Heavy-duty diesel trucking is responsible for 25%-30% of the road transportation CO2 emissions in North America. Retrofitting class-8 trucks with a complementary hydrogen fuelling system makes it possible to co-combust hydrogen and diesel in the existing internal combustion engine (ICE), thus minimizing the costs associated with switching to non-ICE platforms and reducing the barrier for the implementation of low-carbon gaseous fuels such as hydrogen. This retrofitting approach is evaluated based on the exhaust emissions of a converted truck with several thousand kilometres of road data.

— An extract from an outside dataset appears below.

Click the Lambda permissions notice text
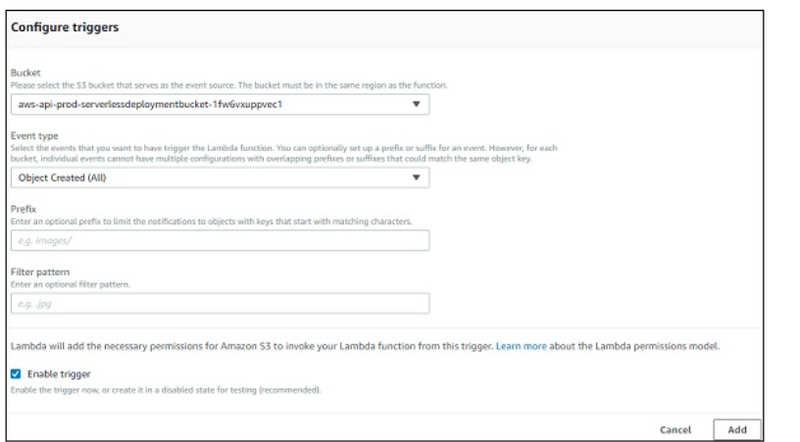The height and width of the screenshot is (442, 800). (250, 346)
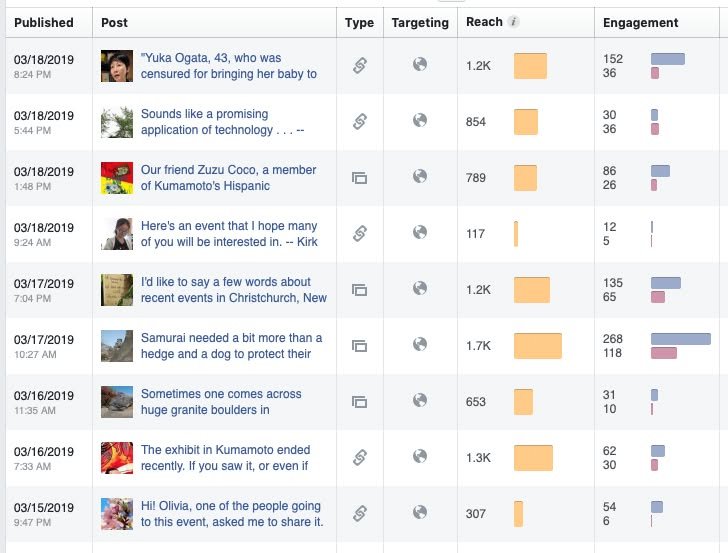This screenshot has width=728, height=553.
Task: Click link-type icon for Kumamoto exhibit post
Action: (360, 458)
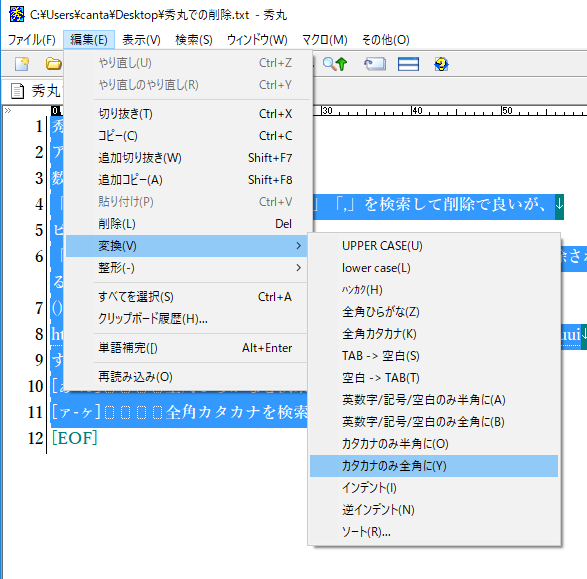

The heavy-duty truck used here was retrofitted with an air-intake hydrogen injection system, onboard hydrogen storage tanks, and a proprietary hydrogen controller enabling it to operate in hydrogen-diesel co-combustion (HDC) mode. The hydrogen controller operates on the J1939 network, similar to the OEM Controller Area Network (CAN) and determines the hydrogen injection rate from hydrogen energy share ratio (RH2) tables based on engine-related parameters.
The cycle-total RH2 for the considered in-use operation ranged from 15% to 28%, with a maximum instantaneous value of close to 40%. This range of RH2 has been explored in engine-dynamometer studies in the literature showing promising results without negative combustion anomalies. Here, the real-drive exhaust CO2 and NOx emissions during the HDC operation were compared to those for the neat diesel operation. The OEM sensors were used for on-road exhaust NOx measurement, and their accuracy and cross-sensitivity to interfering gaseous species were examined in controlled laboratory experiments. The road data shows that the exhaust NOx emissions during the HDC operation are reduced compared to the neat diesel baseline, and the tailpipe CO2 reductions are directly correlated to the hydrogen substitution rates.